REPUBLIKA.CO.ID, JAKARTA -- Pelaku perisakan usia sekolah atau remaja kerap dicap buruk usai melakukan aksinya. Tidak sedikit yang langsung dikeluarkan dari sekolah. Psikolog Ratna Djuwita beranggapan, keputusan tersebut kurang tepat.
"Memang perlu ada konsekuensi, tapi mengeluarkan siswa yang masih membutuhkan pendidikan dan pembinaan, sebetulnya tidak bijak. Masalah tidak selesai, hanya memindahkan, karena pasti orang tua mencari tempat lain dengan cara apapun," ungkap pengajar di Fakultas Psikologi Universitas Indonesia itu.
Ratna menganjurkan, ada konsekuensi bertahap.

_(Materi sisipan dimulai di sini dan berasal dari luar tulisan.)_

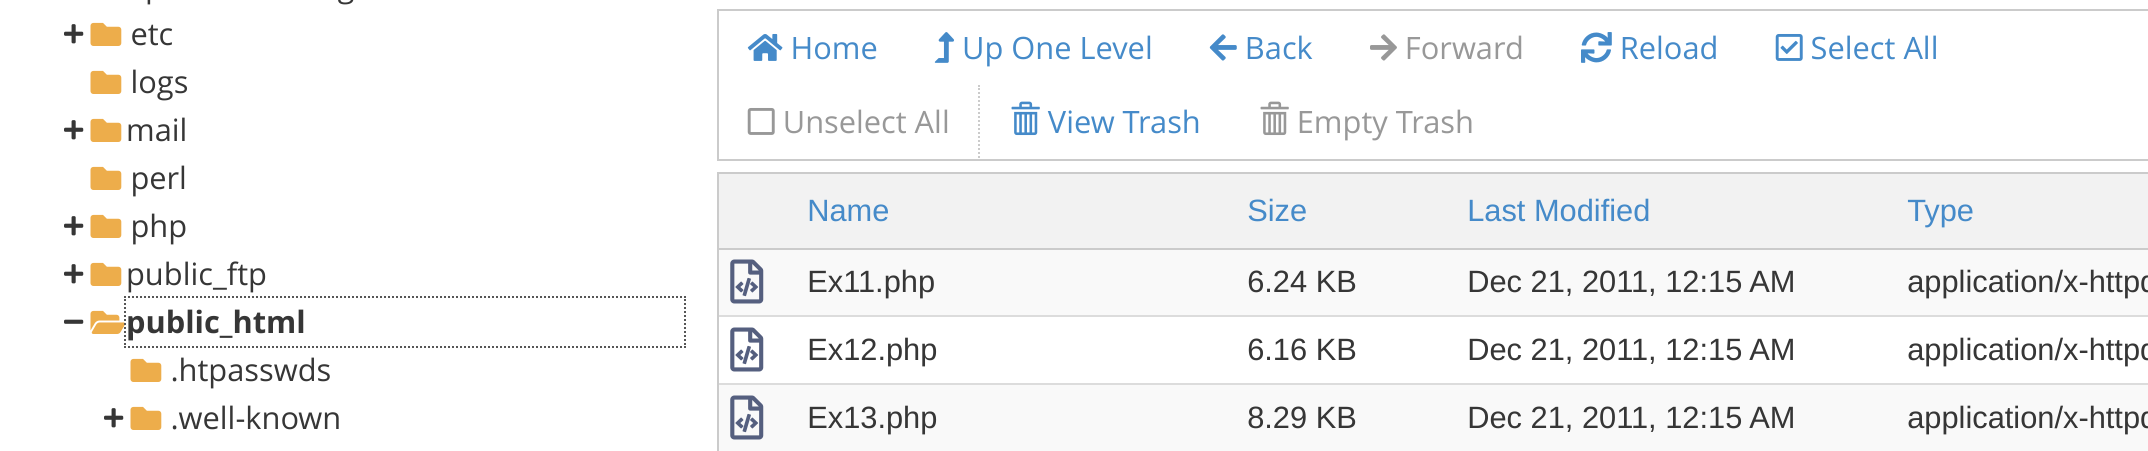Collapse the public_html folder

tap(73, 322)
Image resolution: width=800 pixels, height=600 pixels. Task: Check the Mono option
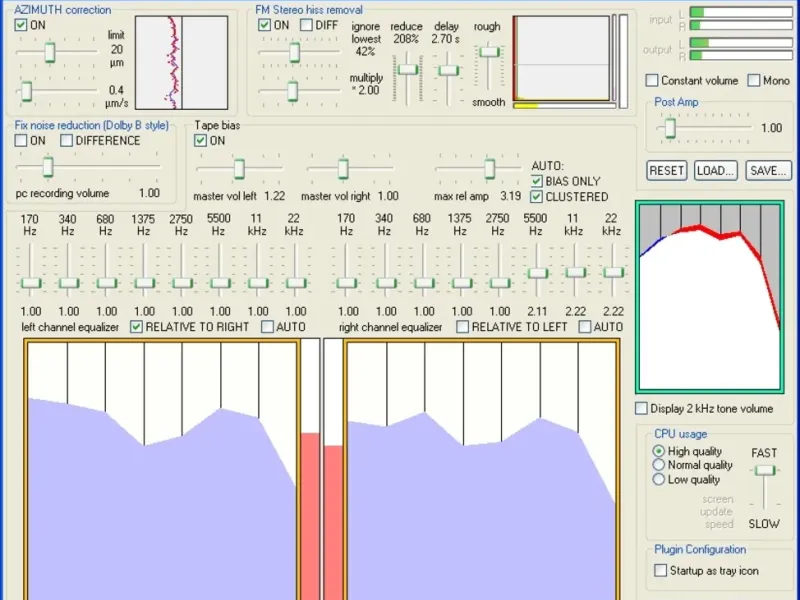point(753,80)
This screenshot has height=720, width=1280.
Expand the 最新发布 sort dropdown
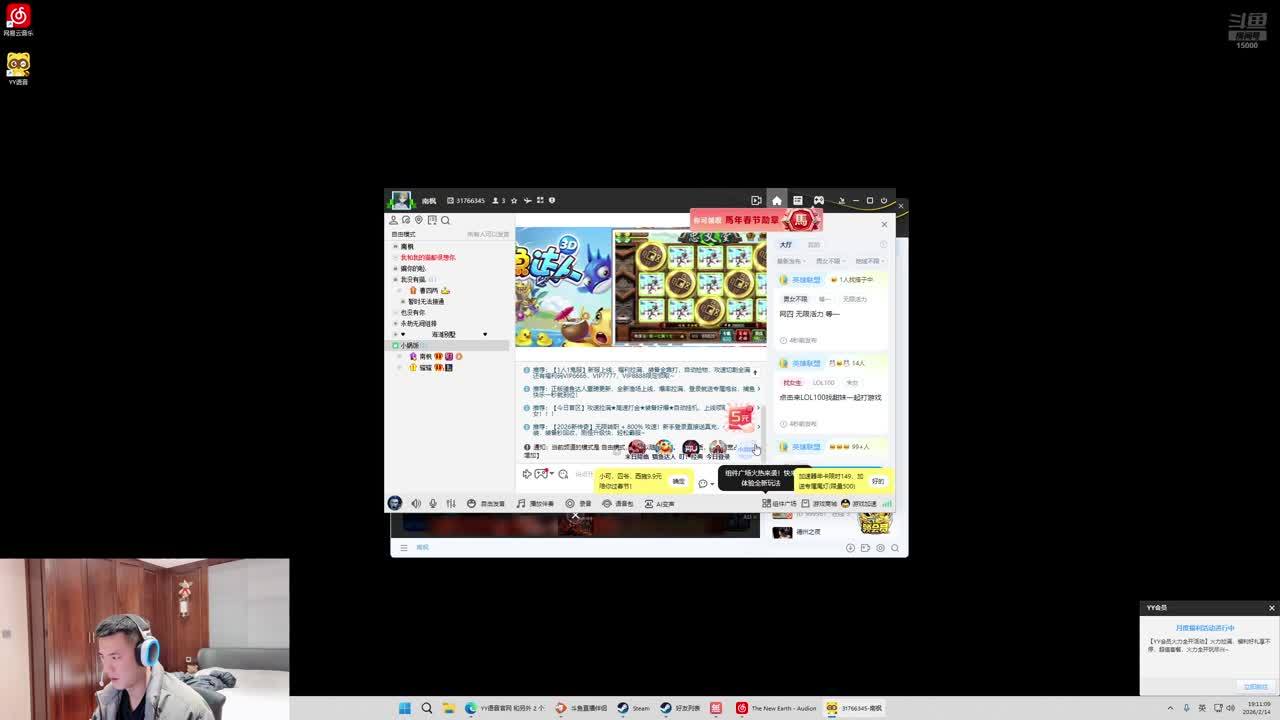pos(790,261)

Hukuman bergantung pada level perisakan serta dampak yang ditimbulkan, apakah bentuk perisakan berupa fisik, verbal, atau psikologis.
Misalnya, peringatan pertama untuk kasus perisakan yang relatif ringan di mana korban masih mau memaafkan. Konsekuensi selanjutnya untuk perisakan dengan kadar lebih berat, sekolah bisa memberlakukan hukuman skors.
Apabila perilaku perisakan memang sudah mencapai titik tertinggi, barulah mau tak mau siswa harus dikeluarkan. Semua tingkatan konsekuensi itu pun sebaiknya dikomunikasikan sebelumnya dengan orang tua murid.
Mengurai kasus perisakan di sekolah tidak sekadar melakukan penanganan terhadap korban serta pelaku. Seluruh budaya sekolah harus mendukung. Berbagai penelitian di luar negeri mengungkap bahwa fokus perubahan ada pada "penonton".
Mereka yang dikategorikan dalam kelompok "penonton" bisa jadi siswa lain, guru, satpam, bahkan pedagang sekitar sekolah yang mengetahui perisakan tapi tak berbuat apa-apa. Apabila perisakan selalu didiamkan, pelakunya justru mendapat angin.
Ratna membagikan tips bagi orang tua yang anaknya kedapatan melakukan perisakan. Permintaan maaf memang perlu disampaikan bersama kepada korban, tetapi ada tindak lanjut lain yang lebih signifikan untuk pencegahan di masa depan.
Orang tua perlu bekerja sama dengan pihak sekolah dalam penanganan anak. Bagaimanapun, mereka perlu tahu apa yang mengganggu anaknya sehingga berperilaku demikian. Pada beberapa kasus, orang tua tidak menyangka karena merasa tidak pernah memberi contoh kekerasan.
"Sebaiknya orang tua ikut di beberapa sesi konseling anak. Harus sama-sama belajar, melakukan introspeksi," kata Ratna yang merampungkan studi S3 di Bidang Studi Psikologi Sosial Fakultas Psikologi UI.